Sunday, October 29, 2006

Spammers and Spitters

Where are the days that only the odd fool phoned people for “fun”?
I lived in a village where telephone numbers had only 3 digits after the area code. Our former number was 249.

The famous Dutch stand-up comedian
Herman Finkers told his devoted listeneres he lived in a village where only 5 people had a phone connection: the Mayor had telephone number 1, the Doctor no. 2, the Baroness a secret number, the Solicitor no, 4…….

SPAM”, a meat product in the UK got adopted in a Monty Python skit in which S
PAM was featured.
In this skit, a group of Vikings sang a chorus of "spam, spam, spam . . . " in an increasing crescendo, drowning out other conversation. Hence, the analogy applied because UCE was drowning out normal discourse on the Internet.

Nowadays, everyone who has been and still is connected to the Internet, at least received one Spam message in his / her e-mail box.
Fortunately there are great anti Spam programs. My favourite one is definitely
Mailwasher which I am using successfully for over 4 years now.

On Skype’s Forum we do read the occasional complain about being Spammed via Skype; “companies” sending ad’s as a chat messages. Something I dislike. Skype is an ad-free program, one (there are many more!) of the reasons I prefer Skype. If someone is sending me unwanted information about their product or telling me they want my bank account for a temporary deposit of 16.000.000 Dollars of a lonely soul who died in a plain crash two years ago (can you believe that the senders, 99% from Nigeria, still think we believe this story???), I am annoyed.

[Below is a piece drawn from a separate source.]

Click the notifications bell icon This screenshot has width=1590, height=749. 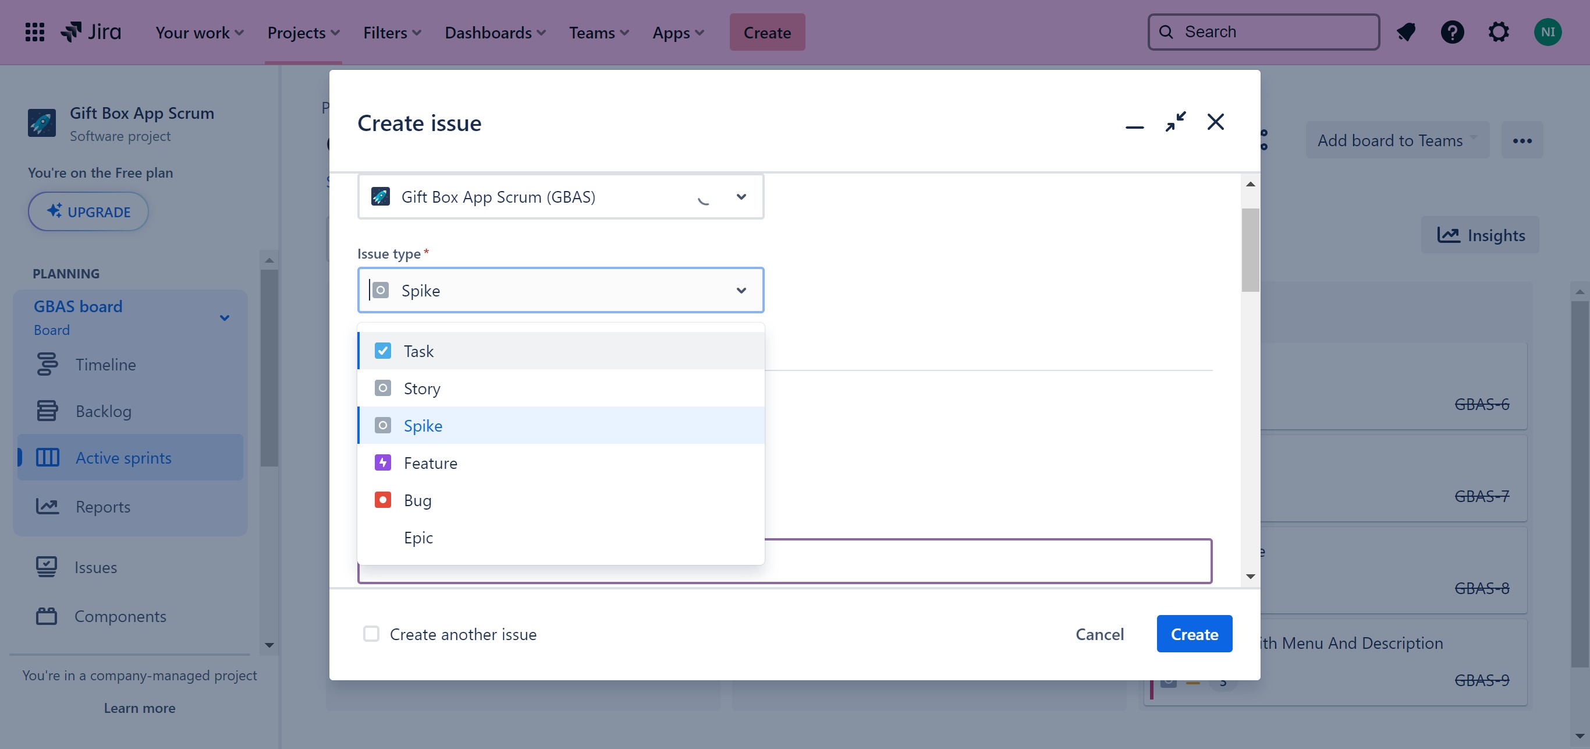click(x=1405, y=32)
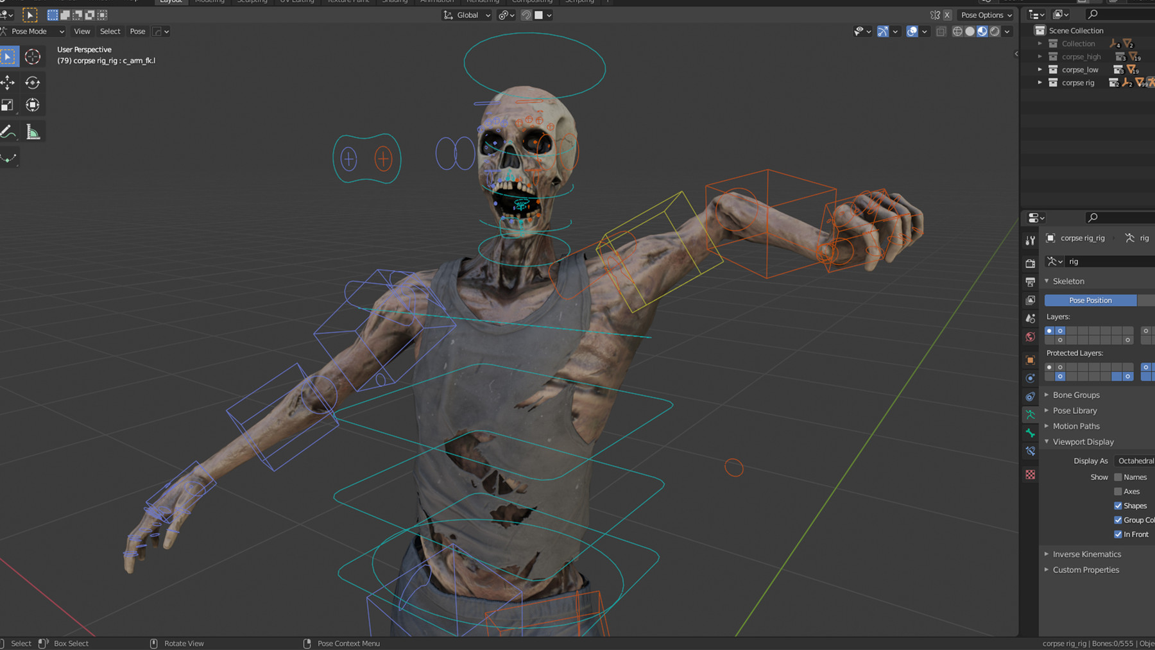1155x650 pixels.
Task: Disable the Shapes checkbox
Action: click(x=1118, y=506)
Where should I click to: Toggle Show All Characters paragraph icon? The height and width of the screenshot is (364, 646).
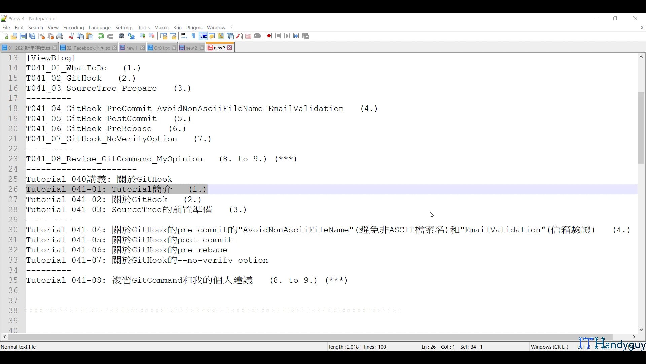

But there is a new phenomenon: Spam via VoIP, also called SPIT, Spamming over Internet Telephony.
This means that Spitters can now send annoying, repetitious advertisements similar to the Spam choking our e-mail inboxes but in pre-recorded voice format. Not only can they send you voice messages, but they can also take over your VoIP network and send messages to other users that appear to originate from you.

It isn’t only VoIP that’s under siege, also Skype if you can believe the media. But Skype isn’t VoIP, it’s Net telephony—Skype uses the public Internet, VoIP works over a closed user group (CUG). Also Skype is a P2P (Peer-to-peer) application while VoIP applications follow the client-server model.

We know of Skype users being under attack, receiving Spit voicemail messages but this is via a SkypeIn number. If it is a Skype to Skype voicemail message, the name of the other Spitter is visible as a caller and action can be taken. You can report this as abuse because Skype takes this very seriously. Send as many as possible details to
abuse@skype.net

Spitters are going to be a new genration of annoying VoIP bulliers. How are we going to deal with them?